**ПРЕДЛОЖЕННЫЙ ТЕКСТ**
Лев Толстой и Европа ХХІ века
18 мая 2018 протоиерей Георгий Коваленко
Рекомендуется для прочтения тем, кто ищет ответа на вопрос, почему в «секулярной» Европе, где пустеют храмы, отношения между людьми и устройство общества намного ближе к евангельскому идеалу, чем в Средние века, когда храмы были переполнены. А также тем, кто хочет понять, почему люди, принявшие Православие в конце 80-х — начале 90-х годов прошлого столетия, начинают покидать Московский Патриархат.
***
О том, что великий русский писатель Лев Николаевич Толстой был христианином, многие православные и не догадываются. Ведь главные его религиозные произведения в царской России не печатались из-за цензурных соображений, а в «безбожном» Советском Союзе, хоть и были опубликованы в 90-томном ПСС (полном собрании сочинений), вряд ли были интересны кому-то, кроме «толстовцев» по профессии (литературоведам). В девяностые все было просто и ясно: Толстой предан анафеме, и поэтому зачем его читать, когда не прочитаны еще святые отцы.

**ПРЕДОСТАВЛЕННЫЙ СПИСОК**
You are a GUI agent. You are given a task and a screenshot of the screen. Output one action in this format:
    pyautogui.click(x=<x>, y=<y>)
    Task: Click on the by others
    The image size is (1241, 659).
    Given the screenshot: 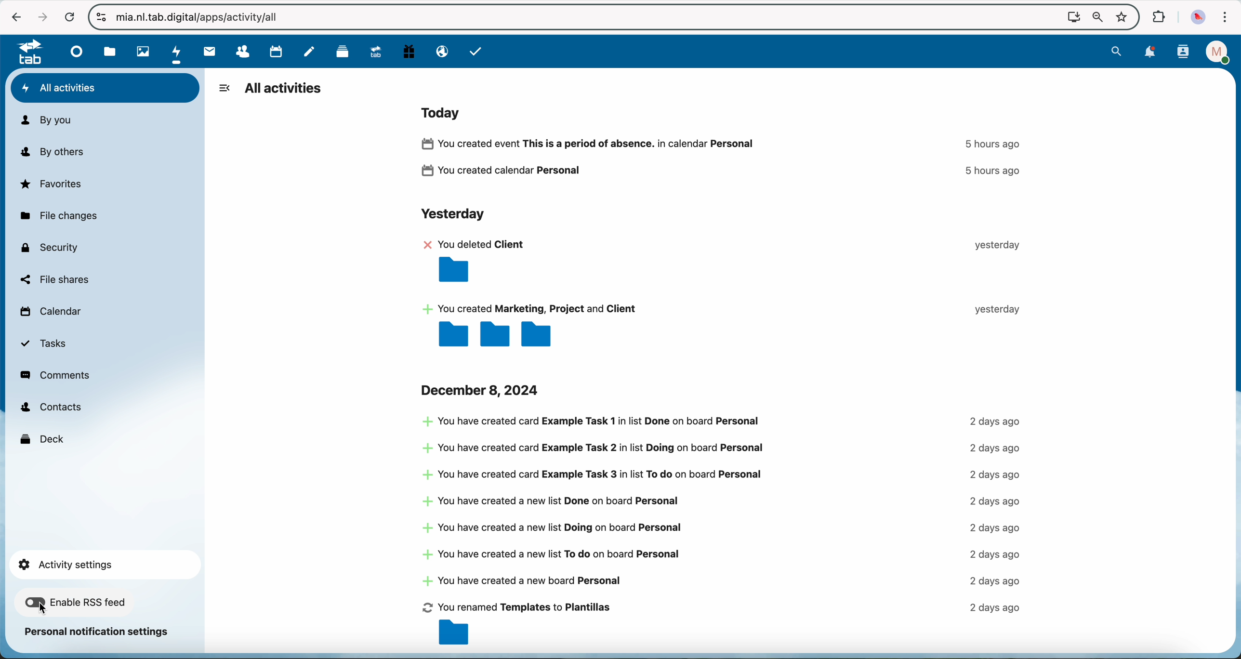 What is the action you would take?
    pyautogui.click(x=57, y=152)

**ЗАДАНИЕ**
Воспроизведите текст о Толстом и Европе целиком, без единого изменения. Список представляет собой отдельный материал.

**ОТВЕТ**
Лев Толстой и Европа ХХІ века
18 мая 2018 протоиерей Георгий Коваленко
Рекомендуется для прочтения тем, кто ищет ответа на вопрос, почему в «секулярной» Европе, где пустеют храмы, отношения между людьми и устройство общества намного ближе к евангельскому идеалу, чем в Средние века, когда храмы были переполнены. А также тем, кто хочет понять, почему люди, принявшие Православие в конце 80-х — начале 90-х годов прошлого столетия, начинают покидать Московский Патриархат.
***
О том, что великий русский писатель Лев Николаевич Толстой был христианином, многие православные и не догадываются. Ведь главные его религиозные произведения в царской России не печатались из-за цензурных соображений, а в «безбожном» Советском Союзе, хоть и были опубликованы в 90-томном ПСС (полном собрании сочинений), вряд ли были интересны кому-то, кроме «толстовцев» по профессии (литературоведам). В девяностые все было просто и ясно: Толстой предан анафеме, и поэтому зачем его читать, когда не прочитаны еще святые отцы.